◆ **Requisitos das tarefas**
[1] Reescreva o trecho do texto sobre as intervenções do FMI em Portugal, começando em "Está a pensar" e seguindo até "combater a inflação.", e troque "escudo" por "real".
[2] Responda às perguntas seguintes com base no texto sobre as intervenções do FMI em Portugal.
(a) Em que percentagem aumentam os bilhetes simples e os passes sociais?
(b) Quantos pacotes de austeridade apresenta o Governo antes de pedir ajuda ao FMI?
(c) Quanto chegou a cair o escudo no período de 1977/1979?

Visão editou um número especial sobre "As crises do capitalismo", março de 2012. É dessa edição que digitei a matéria que se segue, de autoria de Alexandra Correia. Inútil será lembrar aos gentis leitores que se interessam pela situação econômico-financeira de Portugal a minha recomendação de leitura. Atentem para os nomes dos protagonistas e outras mumunhas d'antanho...
Nunca houve almoços grátis
O que aconteceu a Portugal em 1977 e em 1983,
quando os “homens sem rosto” do Fundo Monetário Internacional aterraram na
Portela
Alexandra Correia
Adivinhe em que ano aconteceu o que se segue. Os
impostos ficam mais altos; os bilhetes simples e os passes sociais aumentam
entre 15 e 20%; o investimento em obras públicas é reduzido; os sindicatos
queixam-se do aumento do custo de vida enquanto os salários encolhem;
discute-se uma nova lei das rendas, com aumentos previstos de 20%; o preço da
água, do gás e da luz sobe; o défice e a dívida públicos estão nos píncaros; o
Governo apresenta três pacotes de austeridade, sem sucesso, antes de pedir
ajuda ao Fundo Monetário Internacional (FMI).
Está a pensar em 2011? Engana-se. Tudo isto
aconteceu em 1977. Apesar das mais de três décadas de diferença, as semelhanças
nas políticas de combate à crise são enormes. Com algumas exceções. Agora não é
possível desvalorizar a moeda, uma das receitas do período de 1977/1979 (em que
o escudo chegou a cair 50% em pouco mais de uma ano). Agora também não está nas
mãos do Banco de Portugal o aumento das taxas de juro, uma solução usada nos
anos 70 para combater a inflação.

◆ **Informação fornecida**
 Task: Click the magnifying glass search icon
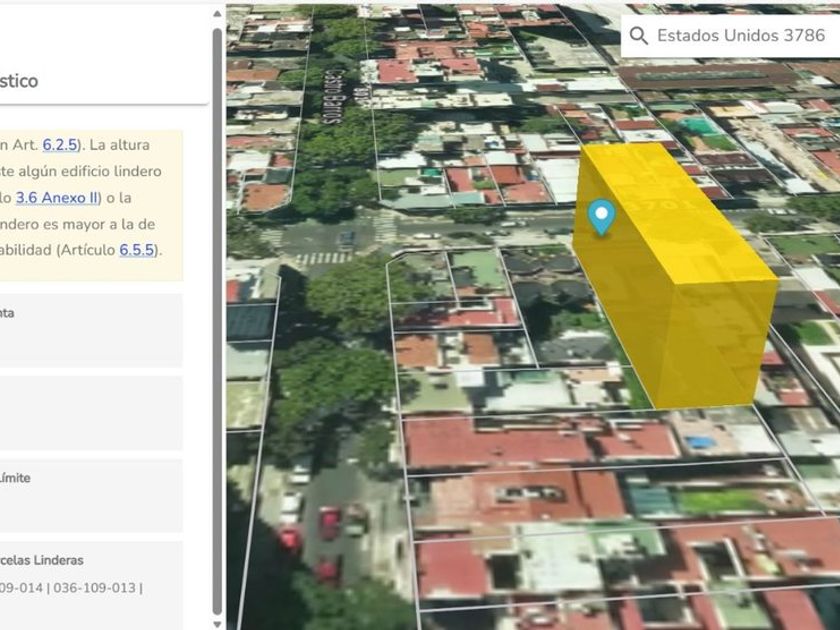point(638,36)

◆ **Respostas por tarefa**
[1]
Está a pensar em 2011? Engana-se. Tudo isto
aconteceu em 1977. Apesar das mais de três décadas de diferença, as semelhanças
nas políticas de combate à crise são enormes. Com algumas exceções. Agora não é
possível desvalorizar a moeda, uma das receitas do período de 1977/1979 (em que
o real chegou a cair 50% em pouco mais de uma ano). Agora também não está nas
mãos do Banco de Portugal o aumento das taxas de juro, uma solução usada nos
anos 70 para combater a inflação.

[2]
(a) Entre 15 e 20%.
(b) Três.
(c) 50%.